Ahora sí, todo está claro en el camino alterno de la Selección Nacional de Honduras en su “posibilidad” de poder disputar el repechaje rumbo al Mundial 2026, luego de que la justicia de Surinam resolviera el conflicto institucional que mantenía en vilo su participación internacional.
Durante varias semanas, la H se mantuvo a la expectativa tras que Surinam fuera sancionada por la FIFA, luego de que un tribunal civil de ese país congelara las cuentas bancarias de la Federación de Fútbol de Surinam (SVB) en una disputa legal derivada de sus elecciones internas.

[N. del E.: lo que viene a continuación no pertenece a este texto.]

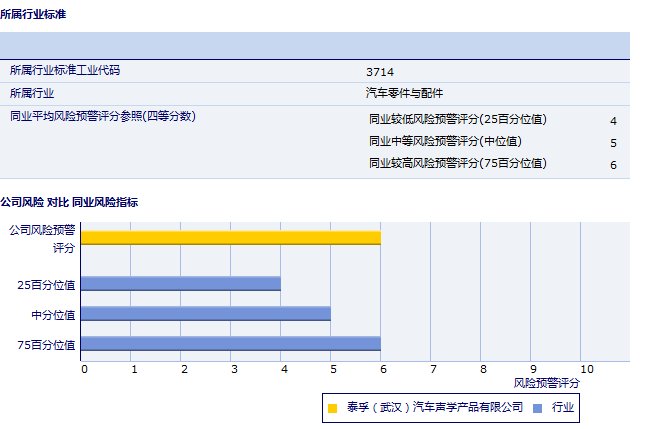Click the blue legend swatch for 行业
This screenshot has height=429, width=645.
click(538, 408)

Esto daba, de forma muy remota, pero posible, una opción para Honduras en el camino mundialista. Sin embargo, el panorama quedó completamente aclarado cuando un tribunal civil surinamés falló a favor de la SVB, ordenando el cierre del caso y el levantamiento del embargo financiero. Además, el órgano judicial se declaró incompetente para seguir interviniendo, al considerar que la disputa debía resolverse por las vías correspondientes dentro de la justicia deportiva.

Esta resolución la FIFA ya no tiene razones para proceder, ya que uno de los motivos más graves para una desafiliación es la injerencia prolongada de tribunales civiles en asuntos del fútbol, algo que quedó descartado con el fallo.
Con ello, Surinam mantiene su cupo en el repechaje intercontinental como representante de Concacaf y enfrentará a Bolivia el próximo 26 de marzo de 2026, en un partido que se disputará en México.
Para Honduras, la decisión confirma un desenlace amargo, tan amargo como ese gol que nunca entró en el duelo con Costa Rica. No hay boleto por milagro o de última hora, ni castigo administrativo que cambie el destino. La H queda otra vez oficialmente fuera del Mundial 2026 por lo que debe, dar vuelta a la página y enfocarse en la Copa del Mundo de 2030.